The band effortlessly skip forward to the new album, which delivers free hugs to all, with the debut of Whatever It Is (Im Against it). Slickly started with a searing guitar intro from Mills, “this new album is all about what we are facing – war, poverty, bad times, but we want to give you a free hug.” Frankly, I would love a cheeky cuddle with all of the band, as they are still very easy on both the ears and the eyes.
Infinite Sun is next from the 2016 album K2.0 and is a lesson in how world music and rock blend. With Gaslighting, another cracking new track, the band prove that they are still very much relevant songwriters. Often new songs don’t shine on stage, but this delivers both lyrically and audibly.
As the absolute stonker of another Mills’ guitar intro kicks in, we know it’s time for another anthem in honour of the wondrous Jerry Garcia, Grateful When You’re Dead. This is one of my go-to songs when I need a dose of serious psychedelia. As Grateful merges into the mega studio jam, Jerry Was There, this is literally the best music rush you can get. It’s got everything – melody, magic and a crescendo like no other.
A new backdrop appears filled with the face of John Lennon as the dudes of KS celebrate Lennon’s life and death with a sublime cover of Gimme Some Truth. Then go straight on to play the perfect ‘next song’ which is the very Beatlesy Into The Deep.
Farewell Beautiful Dreamer is a stripped-down song and a stunning showcase of Mills’ vocals. As is Taxes, which is again about the state of politics but wrapped in a lovely Kula Shaker hug.
Gingerbread Man, also from the new studio album, is a dreamlike song, a real nod to the ethereal sounds of the ’70s and the brilliant music this era spawned. Killer keyboards from Jay and a sublime solid base from Bevan give us the wow karma factor on every song. Waves and Narayana give us a chance to sit down and have a breather and a small sherry.
And up next, the ultimate driving anthem. For anyone who makes the road trip to Stonehenge, this song is dedicated to that magical mystery route, the A303. A nod to nostalgia in a totally trippy way.
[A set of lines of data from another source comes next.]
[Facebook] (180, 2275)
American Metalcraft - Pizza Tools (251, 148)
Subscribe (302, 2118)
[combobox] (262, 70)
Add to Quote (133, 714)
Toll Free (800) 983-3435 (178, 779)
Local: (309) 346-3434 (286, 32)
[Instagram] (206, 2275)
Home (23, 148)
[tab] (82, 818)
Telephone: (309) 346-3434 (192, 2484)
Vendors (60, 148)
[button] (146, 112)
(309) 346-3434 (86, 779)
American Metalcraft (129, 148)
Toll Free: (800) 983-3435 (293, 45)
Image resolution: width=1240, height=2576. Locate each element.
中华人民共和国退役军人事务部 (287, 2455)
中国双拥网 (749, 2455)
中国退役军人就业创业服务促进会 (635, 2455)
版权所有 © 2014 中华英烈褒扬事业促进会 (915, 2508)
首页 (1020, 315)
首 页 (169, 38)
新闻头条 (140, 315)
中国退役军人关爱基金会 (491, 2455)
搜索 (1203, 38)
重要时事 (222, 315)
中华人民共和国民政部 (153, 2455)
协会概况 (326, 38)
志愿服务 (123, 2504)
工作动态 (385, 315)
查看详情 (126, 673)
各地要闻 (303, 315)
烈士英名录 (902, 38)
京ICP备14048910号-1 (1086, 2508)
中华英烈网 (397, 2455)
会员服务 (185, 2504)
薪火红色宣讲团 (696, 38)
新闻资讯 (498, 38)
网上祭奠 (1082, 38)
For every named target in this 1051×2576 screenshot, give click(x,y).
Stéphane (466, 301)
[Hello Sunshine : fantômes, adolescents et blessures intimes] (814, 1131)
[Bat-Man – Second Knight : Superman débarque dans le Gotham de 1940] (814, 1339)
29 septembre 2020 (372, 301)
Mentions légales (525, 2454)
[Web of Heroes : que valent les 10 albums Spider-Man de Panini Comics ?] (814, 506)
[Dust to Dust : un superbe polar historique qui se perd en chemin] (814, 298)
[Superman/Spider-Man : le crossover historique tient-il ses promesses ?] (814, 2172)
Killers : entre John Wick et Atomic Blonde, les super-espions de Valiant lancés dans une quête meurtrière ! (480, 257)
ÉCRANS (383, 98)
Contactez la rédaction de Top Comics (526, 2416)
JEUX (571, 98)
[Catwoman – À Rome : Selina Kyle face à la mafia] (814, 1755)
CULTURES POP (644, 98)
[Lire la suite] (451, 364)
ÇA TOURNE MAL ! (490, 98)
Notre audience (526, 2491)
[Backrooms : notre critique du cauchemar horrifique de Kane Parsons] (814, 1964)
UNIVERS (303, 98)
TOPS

As we heard the opener of Tattva, it’s back to the band’s Indian/Psychadelic hybrid – a truly tantric song that has us all singing along – we were louder than Mills. Bloody hell, it’s so good to hear these songs live again.
The wah-wah pedal is out again as Mills rips into Hush, voted one of the best cover versions ever and certainly is up there with Deep Purple. The crowd are literally going into a trance at this moment, a whirling dervish of a song that has the whole Empire pulsing.
Encore time comes too quickly, and the band step onto the stage with the dynamic drummers from the Dhol Foundation, giving this gig yet another level of sonic sound layers and beats as they go into Gokula. Again another nod to The Beatles with the iconic riffs from George Harrison.
Govinda follows, a song sung totally in Sanskrit, yet we all know every word. This epic journey from India to South Bucks via Glastonbury is a truly one-off song. Brilliant in every way and a perfect merge of rock and the magical music of India.
This night of sheer brilliance ends with another Beatles legacy piece, Twist and Shout. By now, the mega fan next to us has lost her shit with excitement. More bizarrely, to my right in the audience is the very purrrrrrrrey Rula Lenska and Mill’s mum and one of my favourite actresses, Hayley Mills.
In Shepherd’s Bush, I really did feel that I had been on the psychedelic trip of my life. This gig had it all – polished performances, a feeling that you had literally been on a massive musical, magical carpet and the euphoria that accompanies a sonic journey like this.